20 Aralık 2010 Pazartesi

Kürtler, Öcalan ve gecikmiş yetki devri

PKK lideri Abdullah Öcalan’ın avukatları geçen hafta ziyaretime geldiler.
Özellikle ‘Hakikat Komisyonu’ ve ‘Demokratik Özerklik’ konusunda Öcalan’ın görüşlerini aktardılar. Birçok yazar gibi benim de bu mesele hakkındaki görüşlerimi, önerilerimi ve eleştirilerimi öğrenmek istediler.
Özet olarak izlenimlerimi kamuya da duyurmayı bir sorumluluk sayıyorum. Bu görüşlerimin bir kısmını ‘Özerklik Çalıştayı’nda da aktardım.

Barışın dili
Herkes barışın dilini konuşmaktan söz edip duruyor. “Bal bal demekle ağız tatlanmaz!” Bunun günlük yaşam ve toplumsal alandaki karşılığı somut projelerdir. Abdullah Öcalan’ın ana hatlarını oluşturduğu ‘Demokratik Özerklik’ projesi kamunun gündemine böyle bir anlayışla sunuluyor.
Siyasi, hukuki, öz savunma, kültürel, sosyal, ekonomik, ekolojik ve diplomasi olmak üzere sekiz ana boyutuyla mesele, geniş kesimlerin tartışmasına açılıyor.
Bu yönüyle yeni sivil ve demokratik bir Türkiye anayasası çalışmalarında Kürtlerin özerk statüsünü de belirlemek için önemli bir metin.
Devletin en büyük gönülsüzlüğü bireysel hak ve kolektif hak arasındaki derin ve belirleyici önemi yok saymak bahsinde ortaya çıkyor.

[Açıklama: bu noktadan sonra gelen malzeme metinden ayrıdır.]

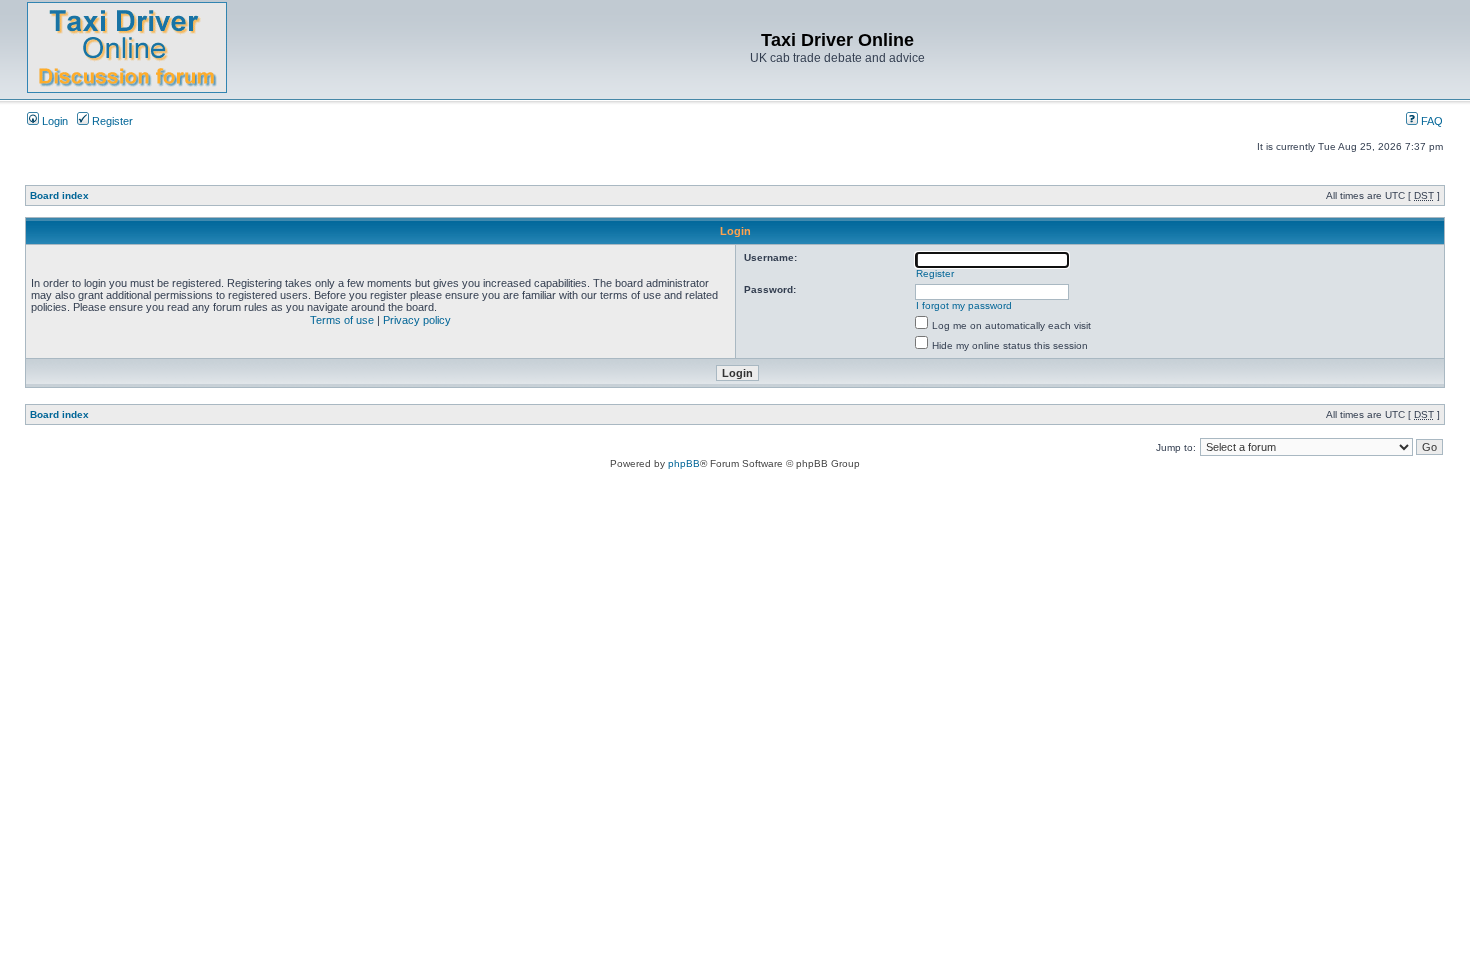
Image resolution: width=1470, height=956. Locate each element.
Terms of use (342, 320)
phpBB (684, 463)
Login (53, 121)
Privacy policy (417, 320)
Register (111, 121)
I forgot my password (964, 305)
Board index (59, 195)
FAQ (1430, 121)
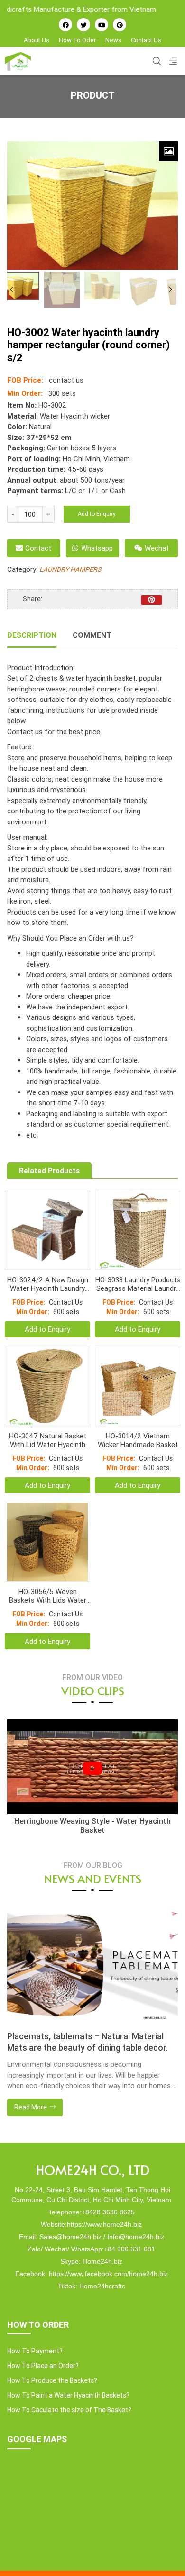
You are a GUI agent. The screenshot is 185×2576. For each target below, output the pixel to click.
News (113, 40)
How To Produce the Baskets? (52, 2380)
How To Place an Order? (43, 2365)
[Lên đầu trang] (164, 2553)
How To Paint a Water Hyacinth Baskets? (68, 2395)
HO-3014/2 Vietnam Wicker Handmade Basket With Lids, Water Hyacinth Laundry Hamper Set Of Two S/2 (137, 1440)
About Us (36, 40)
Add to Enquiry (97, 513)
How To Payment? (35, 2351)
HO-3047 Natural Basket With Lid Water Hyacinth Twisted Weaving (47, 1440)
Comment (92, 635)
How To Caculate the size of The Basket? (69, 2410)
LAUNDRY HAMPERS (70, 569)
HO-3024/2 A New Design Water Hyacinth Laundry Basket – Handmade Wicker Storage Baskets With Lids (47, 1284)
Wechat (157, 547)
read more (104, 2107)
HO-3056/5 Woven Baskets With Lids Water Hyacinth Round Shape (47, 1596)
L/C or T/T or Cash (95, 490)
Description (31, 635)
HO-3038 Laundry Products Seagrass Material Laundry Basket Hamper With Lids (137, 1284)
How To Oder (77, 40)
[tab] (31, 636)
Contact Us (146, 40)
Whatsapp (97, 547)
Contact (38, 547)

Ne devlet kurma var ne de devlet yıkma
Devlet dediğimiz güç mevzilenmesi ve tabi olduğu uluslararası neo liberal sistem, Kürt meselesini çözerken emperyal bir genişleme operasyonu yapmak istiyor.
Yani Türkiye kamuoyundaki yaygın endişenin aksine bölünmeyi değil genişlemeyi arzuluyor. Bunun Ortadoğu’daki tüm halkların başına yeni belalar açacağı ve hiçbir halkın yoksullarına fayda getirmeyeceği aşikâr.
Yine kamunun başarılı bir dezenformasyonla tam tersine inandırıldığı Kürtlerin talepleri ise tam aksi yönde.
Öcalan ve Kürt siyasal hareketi, neredeyse tüm ezberleri bozacak bir şekilde devletsiz bir yeni sistemin arayışı içinde.
Türk devleti savaşa ve yok saymaya dayanan eski politikalarını artık sürdüremez hale gelirken Kürt halkı da eski statü altında yaşamak istememektedir.
Kürt hareketi 30 yıllık bir süreçte ortaya çıkardığı enerji ve güçle yukarıda saydığım sekiz olguda yetki devri talep etmektedir.
Tüm kadroları ve refleksleriyle bu ‘yeni süreç’in dilini oluşturmaya çalışıyorlar.
Temel aldıkları yöntemi çok kesin bir dille ‘diyalog’ olarak belirlerken ‘Demokratik Özerklik’ projesinin ‘Bir devlet yıkma ya da devlet kurma içermediği’nin altını özellikle çiziyorlar.
Henüz taslak aşamasında olan metin “Bu model, faşist karakterde olmayan her siyasi güç tarafından ilkeli uzlaşmalar temelinde kabul edilecek bir ulusal sorun çözme modelidir” diye başlıyor.
Diğer parçalarda yaşayan Kürtlerle ilişkisini “... içinde yaşadıkları devletlerin sınırlarına dokunmadan birbirini güçlendirme ve tamamlama biçiminde ilişkiler kuracaktır...” diyerek tanımlıyor.
AK Parti hükümetinin Kürt meselesindeki yalpalamalarına akıl erdiremeyenler, AK Parti’nin çözümü uluslararası neo-liberal sistemin arzularına göre dizayn etme arzusunu göremeyenlerdir. Bir başka yazımda hükümetten ‘çözümün önündeki engel’ olarak bahsetmemin gerekçesi ve arka planı budur. Elbette ki sebebi iktisadidir.
Bağımsız bir sosyalist aydın nazarıyla baktığımda taslak metnin açılmaya ve tartışılmaya muhtaç yanları olduğunu şerh ederek şunu söyleyebilirim ki bu önerme Kastamonu’daki yoksul köylüye, Kocaeli’ndeki emekçiye de dönük bir kapsama alanı genişlemesi içerdiğinde, ülkemiz yakın dönem siyasi tarihindeki en demokrat içeriğe sahip proje olarak tarihteki dönüştürücü yerini alacaktır.
Bu çağrı bir ‘sessizlik suikastı’yla görmezlikten gelinirse kimsenin altından kalkamayacağı yeni acılarla karşı karşıya kalınacaktır.
Bu süreçte ‘Hakikat Komisyonu’nun yeri ve önemini bir başka yazıda anlatacağım.
Not: TV24’teki programdan kendi isteğimle ayrıldım. Çalıştığım herkese ve izleyicilere içten teşekkürlerimi bildiririm.